*Required work*
The entries that follow are to be duplicated in full, character for character.

*Data supplied*
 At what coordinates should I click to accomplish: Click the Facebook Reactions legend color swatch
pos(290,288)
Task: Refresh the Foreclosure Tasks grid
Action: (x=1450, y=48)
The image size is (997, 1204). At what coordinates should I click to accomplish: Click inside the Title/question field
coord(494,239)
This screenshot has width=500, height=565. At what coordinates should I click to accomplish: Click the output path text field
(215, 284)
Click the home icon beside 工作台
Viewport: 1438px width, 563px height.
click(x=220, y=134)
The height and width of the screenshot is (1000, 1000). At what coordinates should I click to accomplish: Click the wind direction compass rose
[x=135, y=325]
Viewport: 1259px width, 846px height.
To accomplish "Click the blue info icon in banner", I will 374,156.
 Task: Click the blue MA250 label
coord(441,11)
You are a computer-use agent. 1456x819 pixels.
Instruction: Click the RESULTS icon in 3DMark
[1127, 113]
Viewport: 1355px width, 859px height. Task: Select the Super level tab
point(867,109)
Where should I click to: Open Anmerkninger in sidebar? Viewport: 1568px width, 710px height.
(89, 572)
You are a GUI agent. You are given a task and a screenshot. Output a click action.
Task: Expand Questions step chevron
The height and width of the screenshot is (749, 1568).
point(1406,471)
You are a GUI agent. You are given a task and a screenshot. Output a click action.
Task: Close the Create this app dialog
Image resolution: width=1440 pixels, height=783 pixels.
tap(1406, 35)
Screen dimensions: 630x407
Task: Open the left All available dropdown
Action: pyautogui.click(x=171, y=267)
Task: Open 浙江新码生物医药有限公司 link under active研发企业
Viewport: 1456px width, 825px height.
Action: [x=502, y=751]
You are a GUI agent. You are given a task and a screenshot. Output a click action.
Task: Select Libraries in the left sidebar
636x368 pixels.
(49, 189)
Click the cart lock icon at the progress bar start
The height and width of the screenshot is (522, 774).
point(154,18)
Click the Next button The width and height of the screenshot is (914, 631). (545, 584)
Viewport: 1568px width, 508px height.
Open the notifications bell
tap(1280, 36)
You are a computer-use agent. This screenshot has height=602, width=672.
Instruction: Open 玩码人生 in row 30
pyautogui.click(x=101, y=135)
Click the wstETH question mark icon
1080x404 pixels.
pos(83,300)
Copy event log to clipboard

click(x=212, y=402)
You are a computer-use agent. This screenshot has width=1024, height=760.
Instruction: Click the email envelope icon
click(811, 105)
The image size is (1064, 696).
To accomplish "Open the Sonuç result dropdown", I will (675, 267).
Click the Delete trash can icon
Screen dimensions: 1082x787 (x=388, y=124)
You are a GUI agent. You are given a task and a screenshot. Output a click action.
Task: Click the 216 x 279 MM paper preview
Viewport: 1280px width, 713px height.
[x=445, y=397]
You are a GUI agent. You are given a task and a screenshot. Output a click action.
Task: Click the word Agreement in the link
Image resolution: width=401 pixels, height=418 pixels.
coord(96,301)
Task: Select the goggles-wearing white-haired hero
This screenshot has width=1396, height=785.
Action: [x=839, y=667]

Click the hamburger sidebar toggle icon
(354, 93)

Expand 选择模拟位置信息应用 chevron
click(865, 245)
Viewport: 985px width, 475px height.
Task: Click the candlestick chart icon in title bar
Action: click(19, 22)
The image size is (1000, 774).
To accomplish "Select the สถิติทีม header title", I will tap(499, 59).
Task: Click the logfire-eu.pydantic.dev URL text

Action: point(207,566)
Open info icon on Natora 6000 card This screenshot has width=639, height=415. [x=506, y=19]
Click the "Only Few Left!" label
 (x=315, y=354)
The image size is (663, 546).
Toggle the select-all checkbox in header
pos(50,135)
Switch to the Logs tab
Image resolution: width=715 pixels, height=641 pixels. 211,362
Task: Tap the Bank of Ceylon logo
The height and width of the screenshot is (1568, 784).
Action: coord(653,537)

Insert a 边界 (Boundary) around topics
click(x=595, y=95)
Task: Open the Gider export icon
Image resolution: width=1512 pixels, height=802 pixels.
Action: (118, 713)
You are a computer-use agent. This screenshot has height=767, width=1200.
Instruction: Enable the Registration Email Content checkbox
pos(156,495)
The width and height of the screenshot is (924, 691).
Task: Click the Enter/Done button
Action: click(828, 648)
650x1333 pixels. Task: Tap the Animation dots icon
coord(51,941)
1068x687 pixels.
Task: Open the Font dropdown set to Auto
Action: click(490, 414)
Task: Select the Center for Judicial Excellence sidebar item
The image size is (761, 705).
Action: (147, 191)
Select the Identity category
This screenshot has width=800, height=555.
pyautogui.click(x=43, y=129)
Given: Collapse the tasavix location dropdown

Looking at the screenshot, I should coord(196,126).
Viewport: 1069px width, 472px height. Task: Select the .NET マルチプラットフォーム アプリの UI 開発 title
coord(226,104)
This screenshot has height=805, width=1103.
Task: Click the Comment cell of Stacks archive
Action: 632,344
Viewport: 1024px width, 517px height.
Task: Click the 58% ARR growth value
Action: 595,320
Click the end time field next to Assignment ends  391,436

*Answer below*
 At what coordinates should I click to accomplish: Click the Facebook Reactions legend color swatch
pos(290,288)
Task: Refresh the Foreclosure Tasks grid
Action: (x=1450, y=48)
The image size is (997, 1204). At what coordinates should I click to accomplish: Click inside the Title/question field
coord(494,239)
This screenshot has width=500, height=565. At what coordinates should I click to accomplish: Click the output path text field
(215, 284)
Click the home icon beside 工作台
Viewport: 1438px width, 563px height.
click(x=220, y=134)
The height and width of the screenshot is (1000, 1000). At what coordinates should I click to accomplish: Click the wind direction compass rose
[x=135, y=325]
Viewport: 1259px width, 846px height.
To accomplish "Click the blue info icon in banner", I will 374,156.
 Task: Click the blue MA250 label
coord(441,11)
You are a computer-use agent. 1456x819 pixels.
Instruction: Click the RESULTS icon in 3DMark
[1127, 113]
Viewport: 1355px width, 859px height. Task: Select the Super level tab
point(867,109)
Where should I click to: Open Anmerkninger in sidebar? Viewport: 1568px width, 710px height.
(89, 572)
You are a GUI agent. You are given a task and a screenshot. Output a click action.
Task: Expand Questions step chevron
The height and width of the screenshot is (749, 1568).
point(1406,471)
You are a GUI agent. You are given a task and a screenshot. Output a click action.
Task: Close the Create this app dialog
Image resolution: width=1440 pixels, height=783 pixels.
tap(1406, 35)
Screen dimensions: 630x407
Task: Open the left All available dropdown
Action: pyautogui.click(x=171, y=267)
Task: Open 浙江新码生物医药有限公司 link under active研发企业
Viewport: 1456px width, 825px height.
Action: [x=502, y=751]
You are a GUI agent. You are given a task and a screenshot. Output a click action.
Task: Select Libraries in the left sidebar
636x368 pixels.
(49, 189)
Click the cart lock icon at the progress bar start
The height and width of the screenshot is (522, 774).
point(154,18)
Click the Next button The width and height of the screenshot is (914, 631). (545, 584)
Viewport: 1568px width, 508px height.
Open the notifications bell
tap(1280, 36)
You are a computer-use agent. This screenshot has height=602, width=672.
Instruction: Open 玩码人生 in row 30
pyautogui.click(x=101, y=135)
Click the wstETH question mark icon
1080x404 pixels.
pos(83,300)
Copy event log to clipboard

click(x=212, y=402)
You are a computer-use agent. This screenshot has width=1024, height=760.
Instruction: Click the email envelope icon
click(811, 105)
The image size is (1064, 696).
To accomplish "Open the Sonuç result dropdown", I will (675, 267).
Click the Delete trash can icon
Screen dimensions: 1082x787 (x=388, y=124)
You are a GUI agent. You are given a task and a screenshot. Output a click action.
Task: Click the 216 x 279 MM paper preview
Viewport: 1280px width, 713px height.
[x=445, y=397]
You are a GUI agent. You are given a task and a screenshot. Output a click action.
Task: Click the word Agreement in the link
Image resolution: width=401 pixels, height=418 pixels.
coord(96,301)
Task: Select the goggles-wearing white-haired hero
This screenshot has width=1396, height=785.
Action: [x=839, y=667]

Click the hamburger sidebar toggle icon
(354, 93)

Expand 选择模拟位置信息应用 chevron
click(865, 245)
Viewport: 985px width, 475px height.
Task: Click the candlestick chart icon in title bar
Action: click(19, 22)
The image size is (1000, 774).
To accomplish "Select the สถิติทีม header title", I will tap(499, 59).
Task: Click the logfire-eu.pydantic.dev URL text

Action: point(207,566)
Open info icon on Natora 6000 card This screenshot has width=639, height=415. [x=506, y=19]
Click the "Only Few Left!" label
 (x=315, y=354)
The image size is (663, 546).
Toggle the select-all checkbox in header
pos(50,135)
Switch to the Logs tab
Image resolution: width=715 pixels, height=641 pixels. 211,362
Task: Tap the Bank of Ceylon logo
The height and width of the screenshot is (1568, 784).
Action: coord(653,537)

Insert a 边界 (Boundary) around topics
click(x=595, y=95)
Task: Open the Gider export icon
Image resolution: width=1512 pixels, height=802 pixels.
Action: (118, 713)
You are a computer-use agent. This screenshot has height=767, width=1200.
Instruction: Enable the Registration Email Content checkbox
pos(156,495)
The width and height of the screenshot is (924, 691).
Task: Click the Enter/Done button
Action: click(828, 648)
650x1333 pixels. Task: Tap the Animation dots icon
coord(51,941)
1068x687 pixels.
Task: Open the Font dropdown set to Auto
Action: click(490, 414)
Task: Select the Center for Judicial Excellence sidebar item
The image size is (761, 705).
Action: (147, 191)
Select the Identity category
This screenshot has width=800, height=555.
pyautogui.click(x=43, y=129)
Given: Collapse the tasavix location dropdown

Looking at the screenshot, I should coord(196,126).
Viewport: 1069px width, 472px height. Task: Select the .NET マルチプラットフォーム アプリの UI 開発 title
coord(226,104)
This screenshot has height=805, width=1103.
Task: Click the Comment cell of Stacks archive
Action: 632,344
Viewport: 1024px width, 517px height.
Task: Click the 58% ARR growth value
Action: 595,320
Click the end time field next to Assignment ends  391,436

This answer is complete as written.